I recently read The Cat by French novelist Colette. Now, Colette was no slouch when it came to seeding her stories with escalating tension. Nominated for the Nobel Prize in Literature in 1948, Colette’s most renowned work is the novella Gigi, but for me The Cat far surpasses that tale.
It begins slowly enough with our introductions to Alain and his fiancée Camille; Alain’s beloved rescue cat Saha in the background. As the narrative progresses, Alain’s resentment of Camille’s position in his life deepens. The wedding takes place off-screen, hinting at how little significance this change in circumstance holds for Alain.

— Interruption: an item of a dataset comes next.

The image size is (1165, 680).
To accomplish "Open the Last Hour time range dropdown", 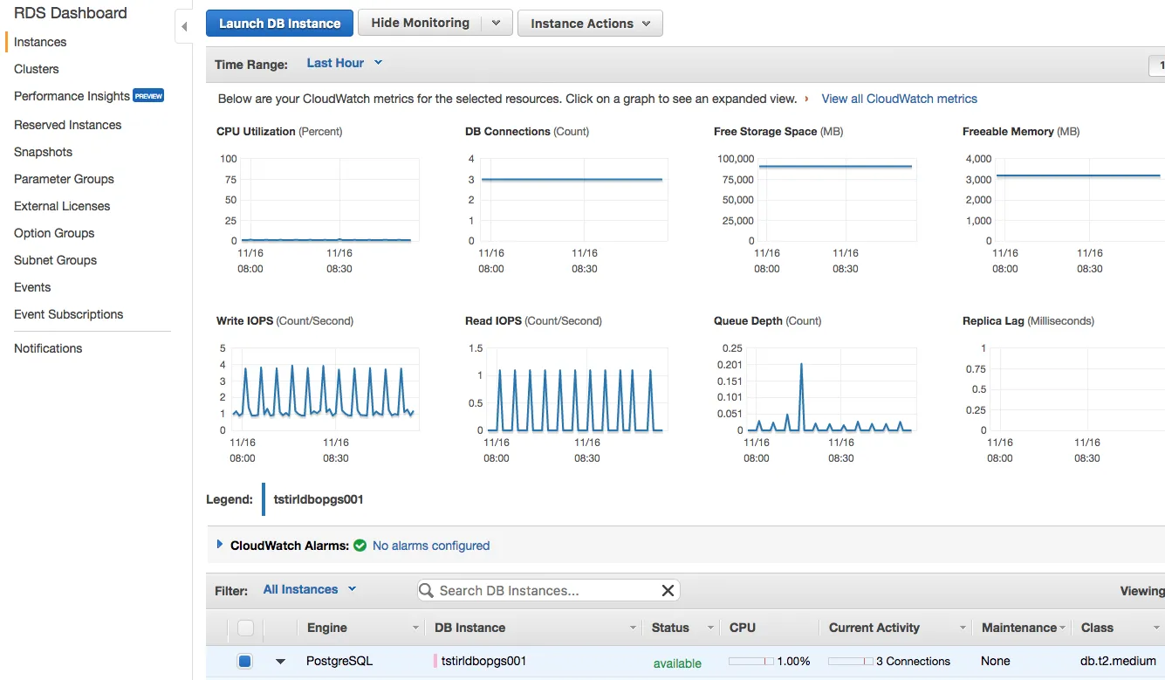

The newly weds move in together and muddle along relatively all right, until Alain brings Saha to share their temporary home.
The home, leant by a friend, is in a tall, skinny building the unhappy couple refers to as The Wedge. Their apartment is nine storeys up, and Saha quickly develops a tendency to sit “washing herself at length on the parapet” above the sheer drop.
Initially this behaviour terrifies Camille, but jealousy is a dark and unpredictable thing. Alain’s love-making is “hurried” and “peevish”, while he reserves all his warmth and affection for Saha.
In the first pages of chapter eight, Camille’s thwarted dreams of wedded bliss crack through to the surface. While Alain is out, she and Saha “were resting on the same parapet”, providing Colette with the perfect setting for a truly dramatic scene. “They exchanged a glance of sheer mutual investigation and Camille did not say a word to Saha.”
Instead, Camille behaves as if Saha is not there, perhaps pretending to herself that her “rival” truly does not exist. Yawning, stretching and pacing, she impels the cat to move endlessly, over and over, in the small space they inhabit high above the ground.
After a few near misses, “the cat was looking at Camille’s back and her breath came faster. She got up, turned two or three times on her own axis and looked questioningly at the closed door. Camille had not moved. Saha inflamed her nostrils and showed a distress that was almost like nausea. A long desolate mew escaped from her, the wretched reply to a silent, imminent threat. Camille faced round abruptly.”
As Camille strides to and fro, Saha has continually to dodge her feet to avoid being kicked, or trodden on. Rhythmically, the torture continues, with Camille feigning ignorance while forcing Saha to leap onto the parapet and back to the balcony floor to save herself, again and again.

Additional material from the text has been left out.